The movie's focus on these specific fears means it actually joins what was a (well-timed!) mini-genre for 2014: horror movies for parents. The Babadook was probably the most highly acclaimed, but I actually preferred The Canal, which tackled similar territory (a single parent pinning their lapses as a caregiver on a supernatural entity while everyone around them believes they're simply going nuts). Both films were produced outside of the US, which is to say they were a bit more daring and ballsy than Annabelle (which thankfully retained Conjuring's R rating instead of going the PG-13 route), but of course that means they're also more disturbing for parents, particularly The Canal as it ends on a much grimmer note than Babadook. As with Annabelle, I didn't know The Canal was aiming at that particular sweet spot, and I made the mistake of watching it on a night that I was unable to sleep due to being worried about Will, who had been vomiting earlier in the day (never did figure out what it was, he was fine when he woke up). It took all of my willpower not to wake him up for a big hug when the credits began to roll; I merely settled for yelling (via Twitter) at Ryan Turek (formerly) from ShockTillYouDrop, who had recommended the film to me without warning me that it was not suitable for worried parents.
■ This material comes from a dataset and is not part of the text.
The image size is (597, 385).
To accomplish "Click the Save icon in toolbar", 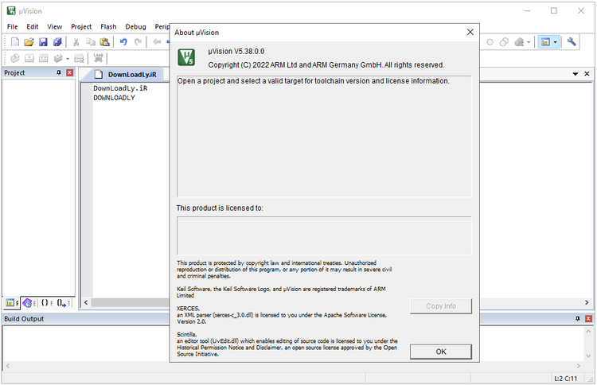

So it's kind of funny; I'm finding movies scarier now at 34 than I have since I was a little kid. I've said multiple times that I don't dismiss a horror movie for not scaring me, because I've been so desensitized over the years that I don't really have a barometer for that sort of thing. It's part of why I see as many as I can theatrically; I can tell if a movie is working on the crowd, and when it isn't - that's how I know if it's scary or not. But I saw all three of these at home by myself, and I know damn well they're scary (Annabelle less so than the others, but, again, not nearly as dull as I'd been led to believe), so I guess part of the problem all along is that I haven't had anything for these movies to tap directly into until now. Sure, a home invasion movie or anything involving a car breaking down can work along the same levels, but everything involving a baby is infinitely more terrifying due to their inherent limitations - they can't speak to say what's wrong, and they can't defend themselves from harm. When I see a car break down in a movie I think "Well, *I* always have a fully charged phone and AAA, so I know I'd be okay," but I don't have that sort of arrogance when it comes to my son. So even if the movie isn't perfect (and it's certainly no Conjuring on a technical level), I must admit I was actually somewhat charmed at how easily it manipulated me; for 90 minutes, they had me in the palm of their hands, effortlessly keeping my pulse racing simply by reminding me that despite my best efforts, I can't keep my eye on my baby boy every second of the day. I just gotta hold out hope that he's not the target of any demons, and thus it's just the bookcases I need to worry about.

P.S. The deleted scenes on the Blu-ray tap into even more fears: the demon boils the bathwater and gets insects into the baby's bottle! There's no explanation for their excision, so I have to assume they were just too stressful for the parents in the test screenings.